In 2006, less than a year after my sisters and I were brought to America as the victims of a corrupt adoption agency, I told the Americans who were saying that they were our “forever” family that I wanted to return to Ethiopia. I didn’t want a new family, I wanted my family and my country back.
So, my adoptive family got in touch with my biological family in Ethiopia (using documents given to us by my father, that were confiscated from us by our adoptive family after we arrived) to find out the truth of our background, since they were lied to by the adoption agency. Through a translator in Ethiopia, my father told my adoptive family to bring my sisters and me back, where he would be able to enroll us in school.
But the translator – whose translations were colored by her own impressions of life in America – instead told my adopters that my father wanted us to stay in the US for a better life, and that he didn’t want us back. That message was relayed to me by my second adoptive family (relatives of the first, but strangers to me). As a result of the translator’s lie, I fell into a deep depression – even becoming suicidal – and hated my father all through my teen and young adult years.
I missed nine years of growing with my family. I missed speaking my mother’s tongue. I missed my friends and my culture. I missed the sounds and the smells and the bustle of my hometown. I missed everything.
But on 2 June, I left the life I have made for myself in Maine to return to my life in Ethiopia. I was filled with joy and excitement – and a little bit of nervousness – because I wasn’t sure if my family would like the person I turned out to be.
I quickly realized that, although I was in Ethiopia, I was no longer an Ethiopian – and I was not equal, economically or socially, to the family who brought me into this world. In my eyes, I was a college student with student loans, working a part-time job for just a bit above minimum wage in the hopes of finding a good-paying job in the future to pay off my student loan debt. People in Ethiopia, on the other hand, saw me as wealthy and privileged. To them, I was an American.

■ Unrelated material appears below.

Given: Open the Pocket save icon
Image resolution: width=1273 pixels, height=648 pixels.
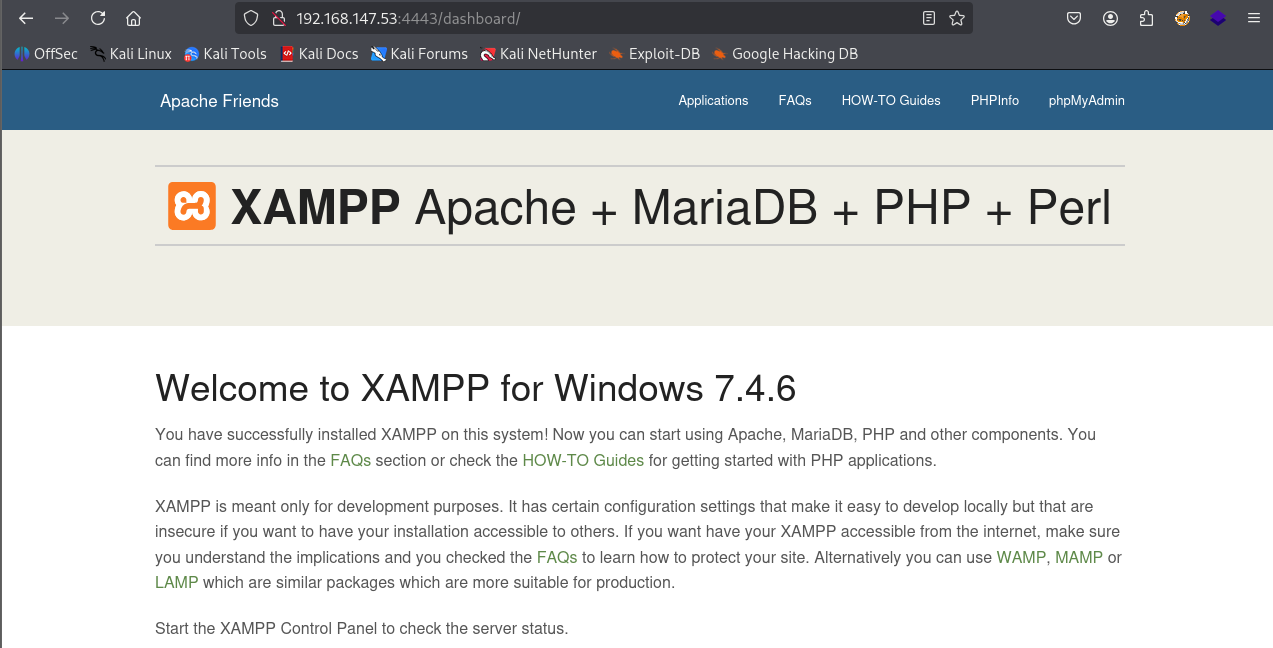Looking at the screenshot, I should pyautogui.click(x=1074, y=18).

When you live in poverty, you see developed nations as heaven on earth – economically speaking – and my family, their friends and our neighbors were not exempt.

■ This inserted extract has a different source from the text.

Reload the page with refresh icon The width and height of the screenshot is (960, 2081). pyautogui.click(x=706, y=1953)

For instance, though I am barely able to pay my own bills in America, I can make more in a week at a part-time job than my brother, a university graduate working as a teacher in Ethiopia, makes in a month. And, when I was in Ethiopia, gossip-filled townspeople told my family that my friends were scamming money off me, or that I was giving my friends money instead of giving it to my family. They chided my family, saying that a friend – whose purchase of a motorcycle coincided with my visit – was benefitting from my parents’ “investment”. Even my own father asked me what I was going to do for him, so that people in town could point to some material object and say, Lemma’s daughter went to America, and she bought him a car, or she renovated his house.
I had gone from daughter to commodity.
I’m left to try to figure out, as an adoptee, what my role within my family in Ethiopia is now. What is my responsibility to those who sent me off with a stranger – one who didn’t look like me and didn’t speak my language – believing that they were investing in our shared future, and that I would someday make things better for them?

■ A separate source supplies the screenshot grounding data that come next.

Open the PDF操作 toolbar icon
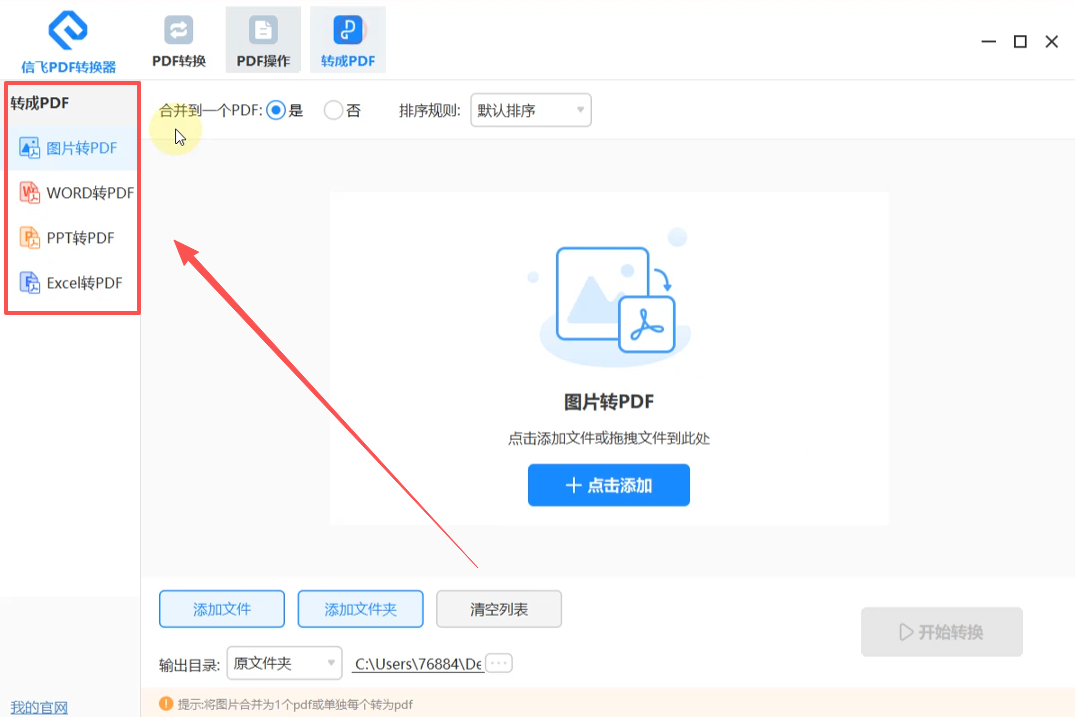Image resolution: width=1075 pixels, height=717 pixels. pyautogui.click(x=263, y=30)
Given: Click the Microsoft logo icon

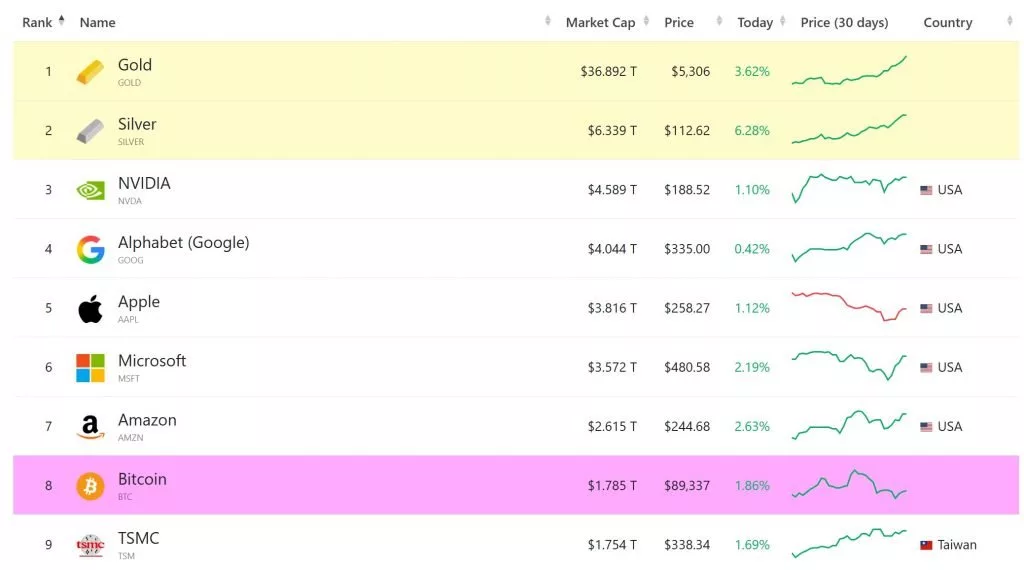Looking at the screenshot, I should (x=90, y=368).
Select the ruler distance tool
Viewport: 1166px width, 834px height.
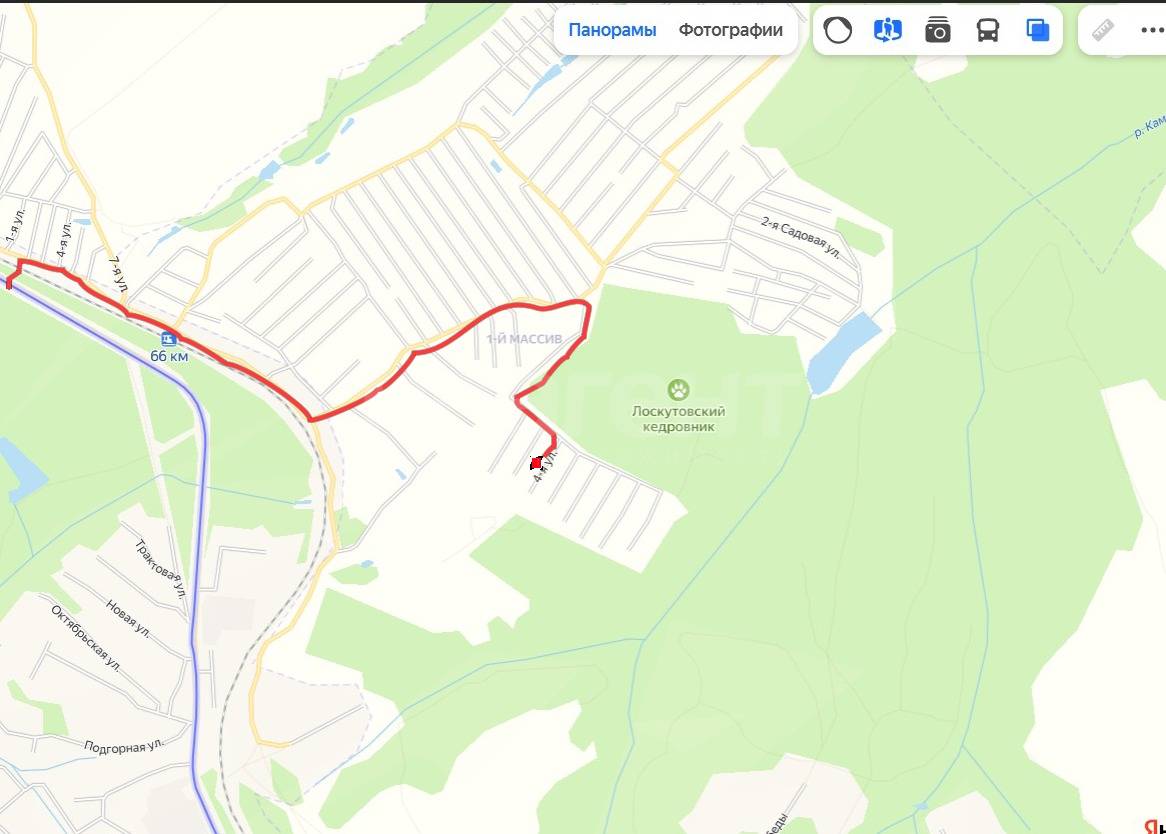point(1102,30)
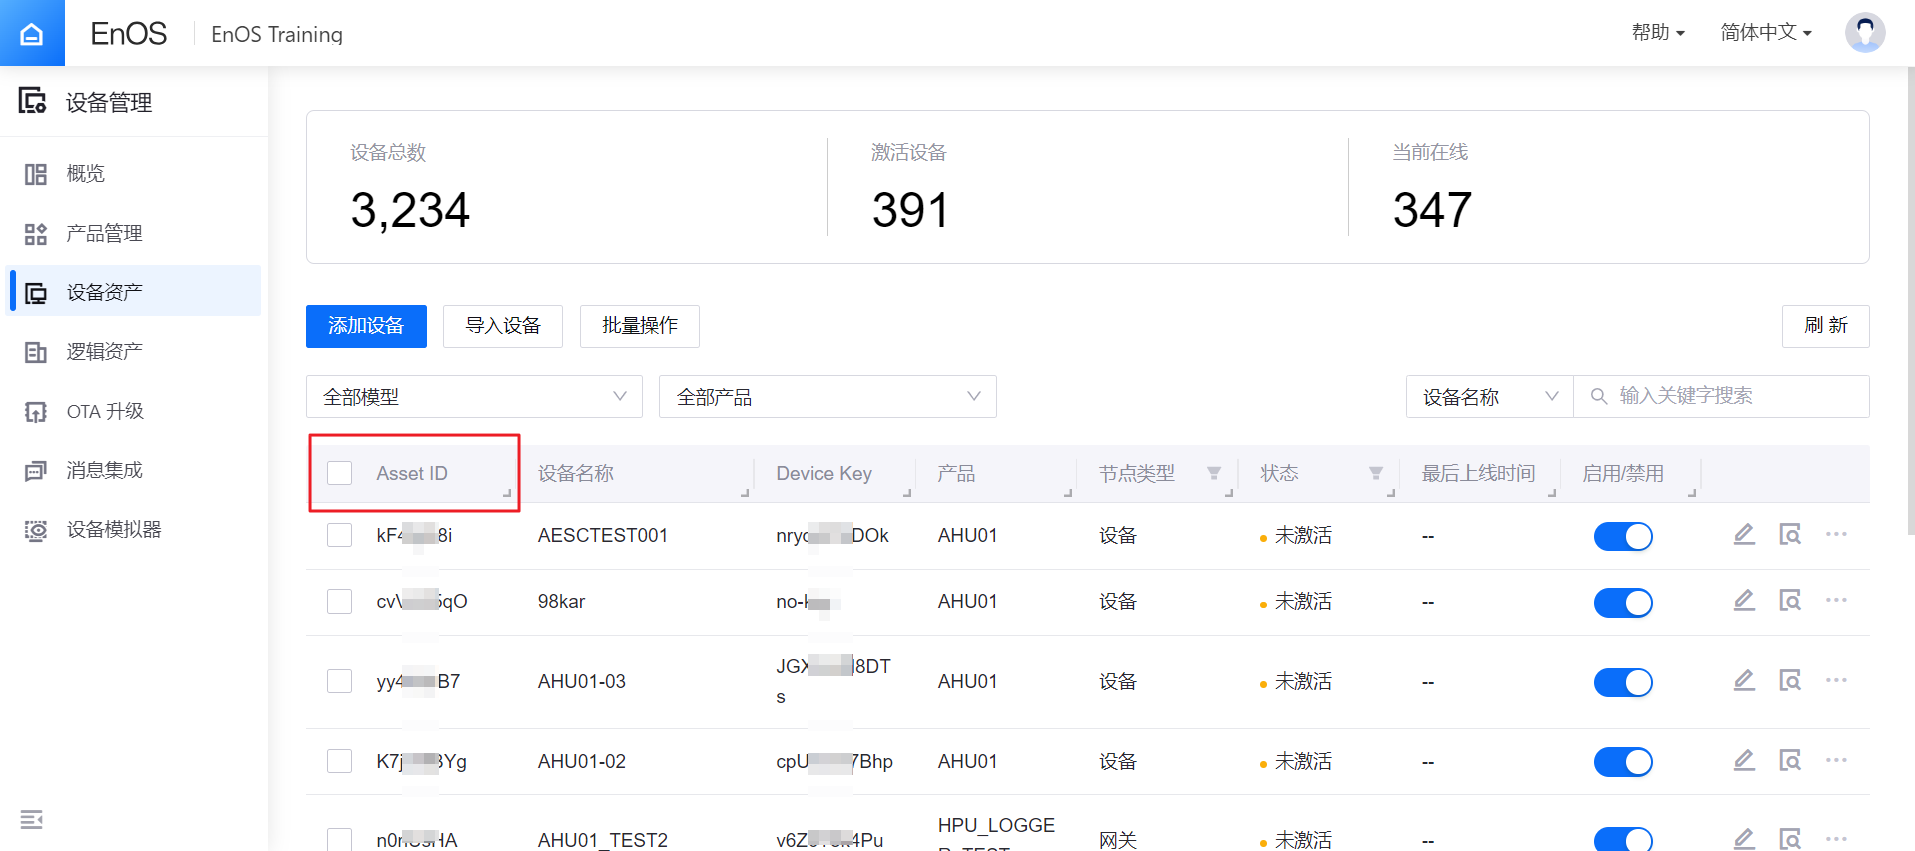This screenshot has height=851, width=1915.
Task: Check the select-all checkbox beside Asset ID
Action: click(340, 474)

Ethiopian families often place, or are coerced to place, their children into “education programs”, like the one I was sent away on, after being told that the mostly white people who sponsor their children will help the families financially, or their children will help the families later. ( The word “adoption” is never used, and Ethiopian families are not told that they will lose their rights to their children). By allowing a child to come to the US for what they understand to be educational program, Ethiopian parents believe that they are making long-term investments in the future for the entire family.
But we adoptees didn’t sign those adoption papers – we had no choice as to whether we wanted to go on an education program, let alone be adopted. Many of us were adopted at a very young age and don’t even have memories of our families, homeland or the cultural expectations that go with both. Instead, we grew up in a Western culture, in which we are taught to take care of only ourselves, while Ethiopian culture teaches its people to take care of their family.
International adoption is built upon a foundation of lies and cultural misunderstandings. Better regulation would help, but the power is concentrated in the hands of a powerful adoption agency lobby and adoptive parents, who have legal rights adoptees lack. Adoptive parents’ desires become instantly more important that the child or the child’s homeland, culture, and first family. Adoptees’ histories are erased when their birth certificates are changed to reflect only the names of their adoptive parents – and those parents can change adoptees’ names against the children’s wishes. Adoptee voices are rarely heard in policy discussions and, when they are, they are often dismissed as “angry” or “ungrateful”.
Adoption didn’t help me; it helped the adoption business. Adoption didn’t “save” me; it served the American view of adoption. Adoption didn’t find families for me; it found me for families that wanted to look like heroes in their community and their churches. I wasn’t saved from Ethiopia; I had Ethiopia stolen from me.